Consider the binomial series for the principal square root:
$$(1 + z)^{1/2} = \sum_{n=0}^\infty a_n z^n, \quad a_n = \binom{1/2}{n},$$
which converges absolutely for $|z| < 1$. Define
$$B = \sum_{n=0}^\infty a_n A^n.$$
Let $r = \|A\| < 1$. The series converges absolutely in the operator norm because $S(r) := \sum_{n=0}^\infty |a_n| r^n < \infty$ (the radius of convergence is 1).
To verify $B^2 = I + A$, compute the square via the Cauchy product:
$$B^2 = \left( \sum_{n=0}^\infty a_n A^n \right) \left( \sum_{m=0}^\infty a_m A^m \right) = \sum_{k=0}^\infty \left( \sum_{i+j=k} a_i a_j \right) A^k.$$
The double series $\sum_{i,j=0}^\infty |a_i| |a_j| r^{i+j} = S(r)^2 < \infty$ converges absolutely in the Banach algebra $\mathcal{L}(X)$, justifying the rearrangement by powers of $A$ (Tonelli for series).
The coefficients satisfy $\sum_{i+j=k} a_i a_j = \binom{1}{k}$ (the coefficient of $z^k$ in $(1 + z)^{1/2} \cdot (1 + z)^{1/2} = 1 + z$) by the generalized Vandermonde identity:
$$\sum_{i=0}^k \binom{1/2}{i} \binom{1/2}{k-i} = \binom{1}{k} = \begin{cases}
1 & k=0, \\
1 & k=1, \\
0 & k \geq 2,
\end{cases}$$
matching the expansion of $1 + z$. Thus, $B^2 = I + A$.
Alternatively, via partial sums: Let $B_N = \sum_{n=0}^N a_n A^n$ and $T_N = \sum_{n=N+1}^\infty |a_n| r^n$, so $S(r) = S_N + T_N < \infty$ with $S_N = \sum_{n=0}^N |a_n| r^n$. Then
$$B^2 - (I + A) = (B - B_N) B + B_N (B - B_N),$$
so
$$\|B^2 - (I + A)\| \leq \|B - B_N\| (\|B\| + \|B_N\|) \leq 2 S(r) T_N \to 0 \quad \text{as } N \to \infty$$
(since $\|B - B_N\| \leq T_N$, $\|B\| \leq S(r)$, and $\|B_N\| \leq S(r)$), which yields $B^2 = I + A$.

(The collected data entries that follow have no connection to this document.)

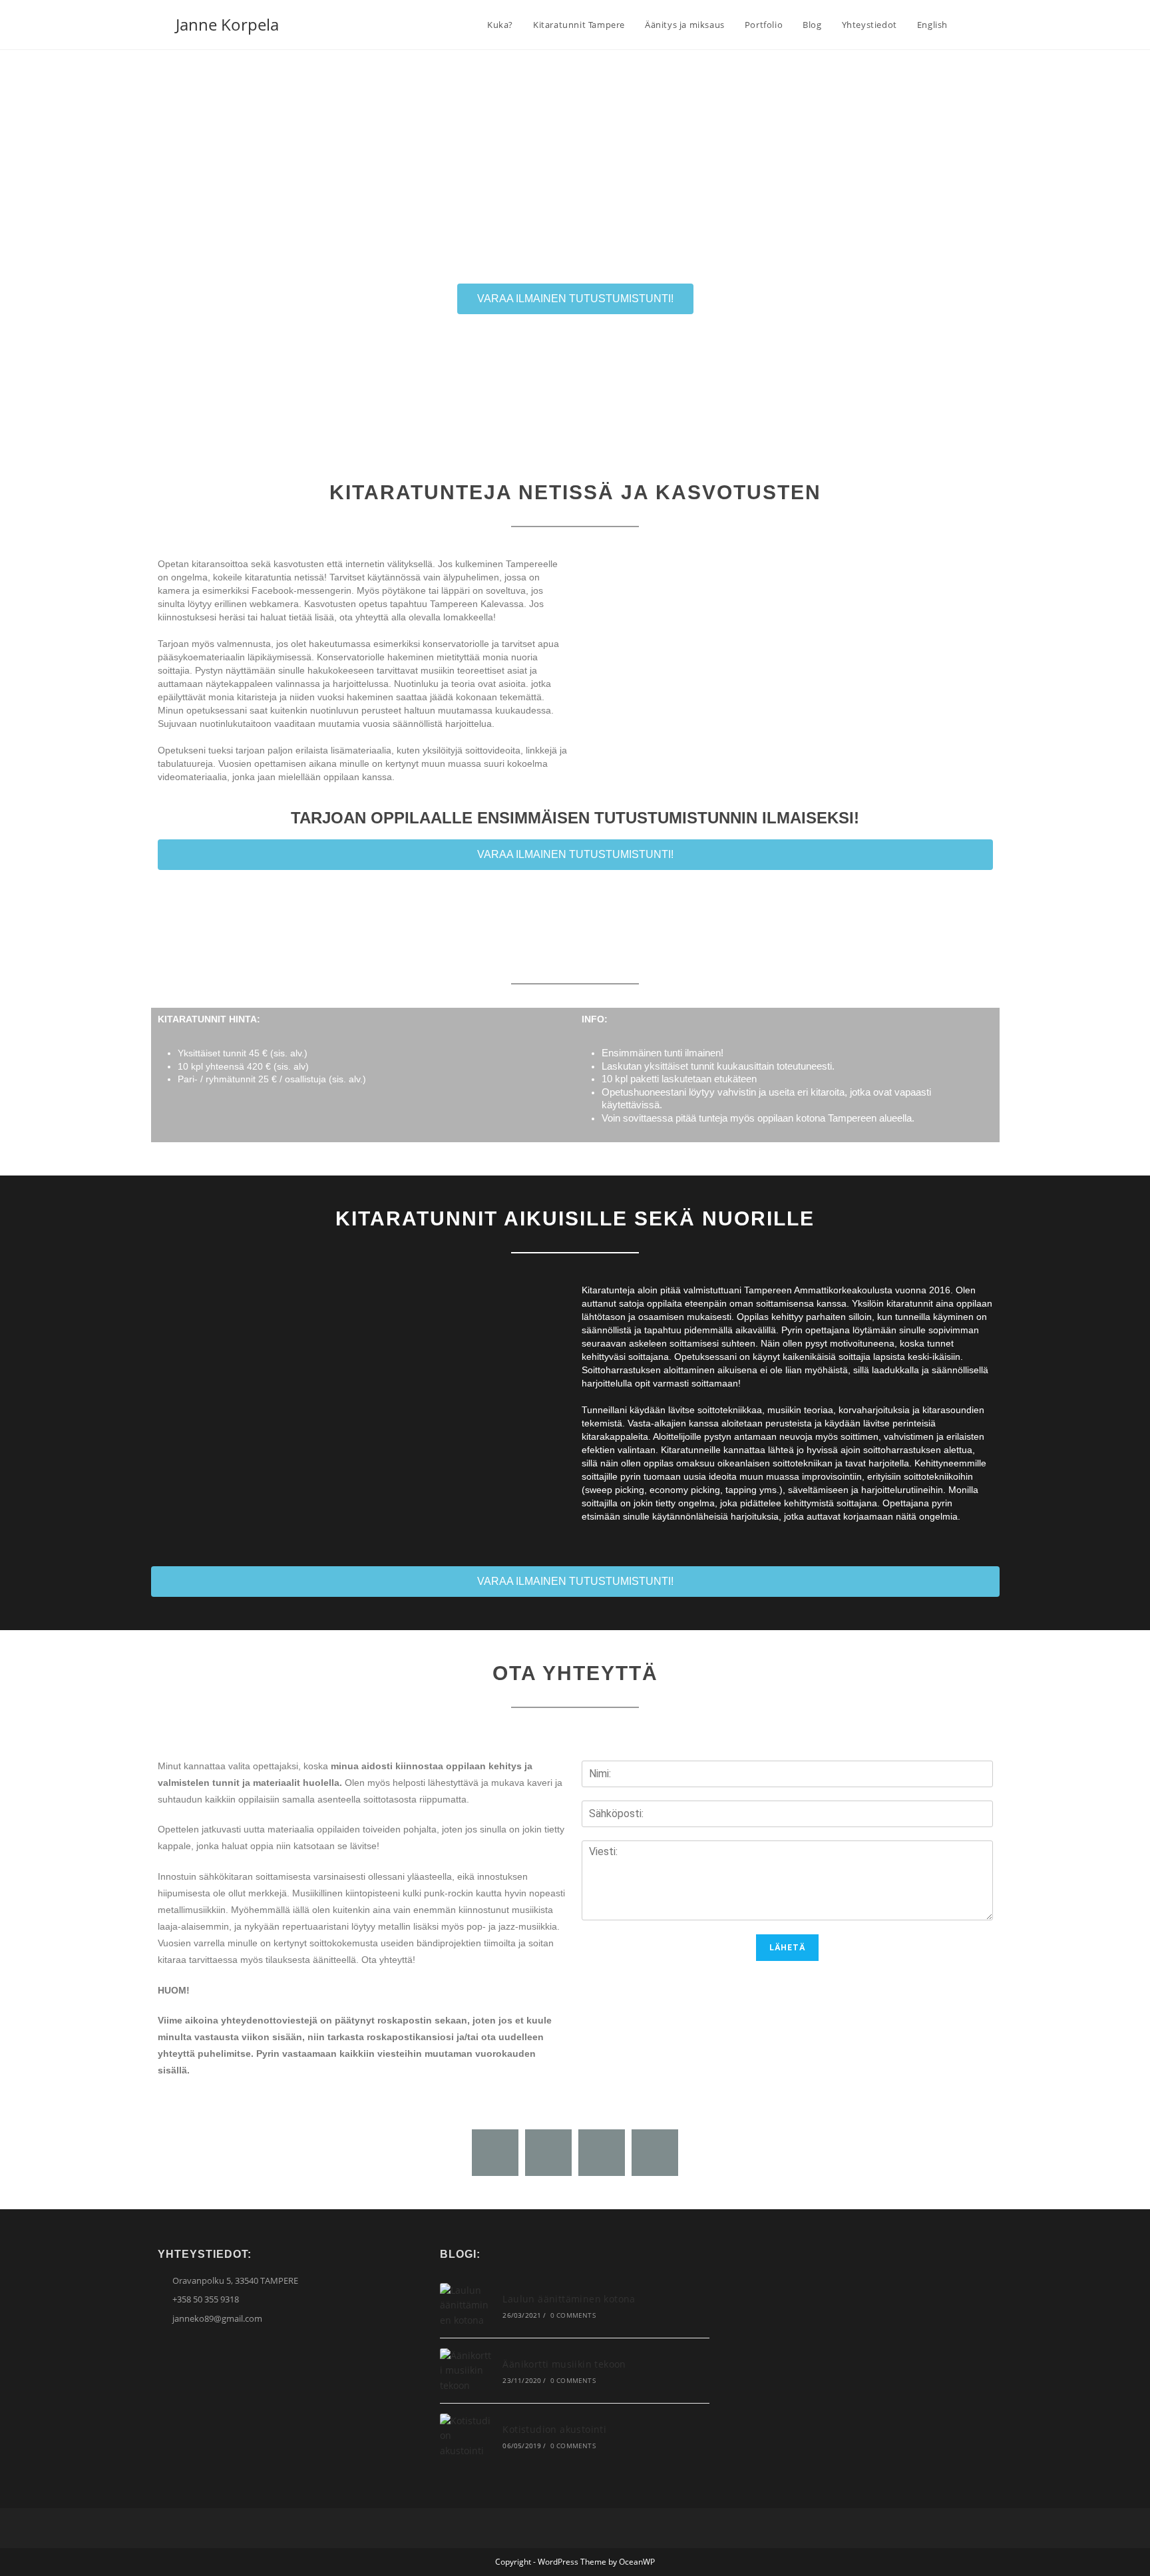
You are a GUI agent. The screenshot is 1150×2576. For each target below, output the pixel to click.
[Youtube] (548, 2152)
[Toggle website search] (971, 24)
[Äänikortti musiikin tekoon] (466, 2370)
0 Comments (573, 2315)
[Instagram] (601, 2152)
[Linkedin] (655, 2152)
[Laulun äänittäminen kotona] (466, 2305)
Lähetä (787, 1947)
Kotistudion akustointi (554, 2429)
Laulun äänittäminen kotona (568, 2298)
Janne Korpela (227, 24)
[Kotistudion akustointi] (466, 2436)
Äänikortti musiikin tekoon (564, 2364)
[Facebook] (495, 2152)
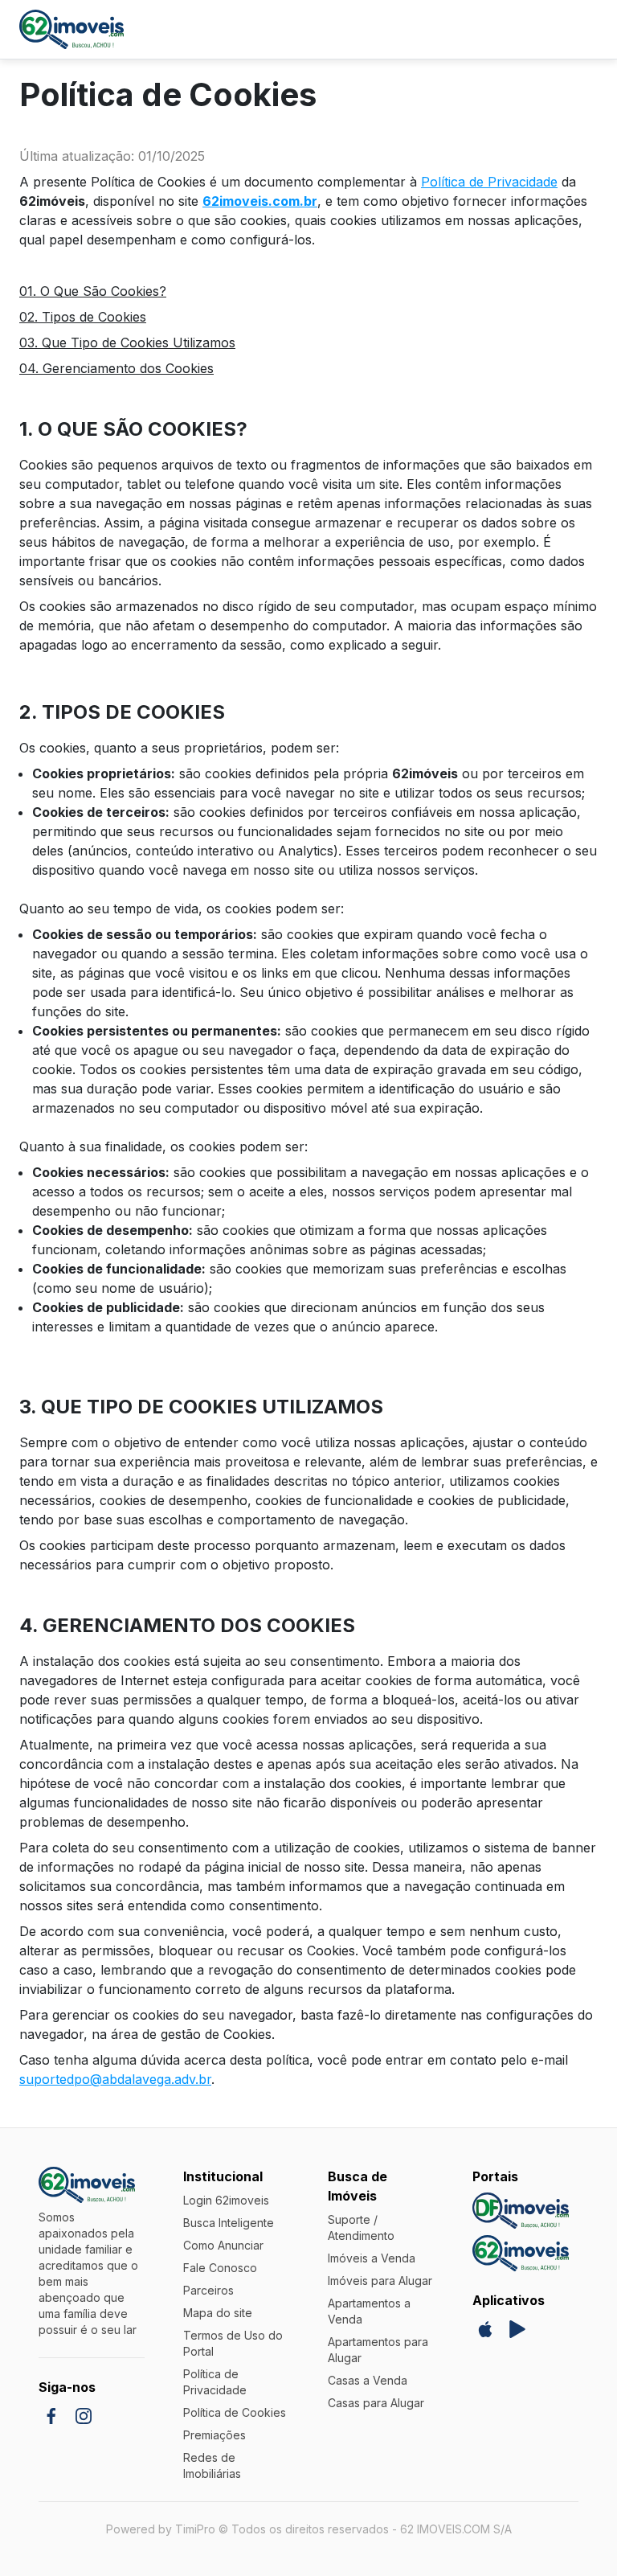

For an explicit rate, note that $|a_n| \sim C n^{-3/2}$ for some $C > 0$, yielding $T_N \lesssim C' r^{N+1} / \sqrt{N}$ for some $C' > 0$, so
$$\|B^2 - (I + A)\| \lesssim \frac{C'' r^{N+1}}{\sqrt{N}}$$
for some $C'' > 0$.
If $f(z) = \sum c_n z^n$ has radius $R > \|A\|$, then $f(A) = \sum c_n A^n$ converges, and products follow from Cauchy convolution. Here, $((1 + z)^{1/2})^2 = 1 + z$ implies $B^2 = I + A$.
If the spectral radius $\rho(A) < 1$ (not necessarily $\|A\| < 1$), then the binomial series defines $B = (I + A)^{1/2}$ in norm and $B^2 = I + A$. By Gelfand's formula $\rho(A) = \lim_{n \to \infty} \|A^n\|^{1/n}$, pick any $c$ with $\rho(A) < c < 1$; then there exists $N$ such that $\|A^n\|^{1/n} \leq c$ for all $n \geq N$, hence $\|A^n\| \leq c^n$ for $n \geq N$. Set $M := \max_{0 \leq n < N} \|A^n\| / c^n$; then $\|A^n\| \leq M c^n$ for all $n \geq 0$. This gives the norm convergence of $\sum a_n A^n$ immediately, and the same Cauchy-product argument gives $B^2 = I + A$.
Moreover, since $\rho(A) < 1$ implies $\sigma(I + A) \subset \{z : \operatorname{Re} z > 0\}$, there is a unique $B$ with $\sigma(B) \subset \{ \operatorname{Re} z > 0\}$ and $B = I + O(A)$ such that $B^2 = I + A$; the series defines exactly this principal square root. $B$ also commutes with $A$.
Newton's method:
$$B_{k+1} = \frac{1}{2} \left( B_k + (I + A) B_k^{-1} \right), \quad B_0 = I,$$
is well-defined—if $\|A\| < 1$ and $B_0 = I$, then $\|B_k - I\|$ stays small; whenever $\|B_k - I\| < 1$ we have $B_k^{-1} = \sum_{n \geq 0} (I - B_k)^n$ (Neumann series)—and converges quadratically in norm to the same $B$.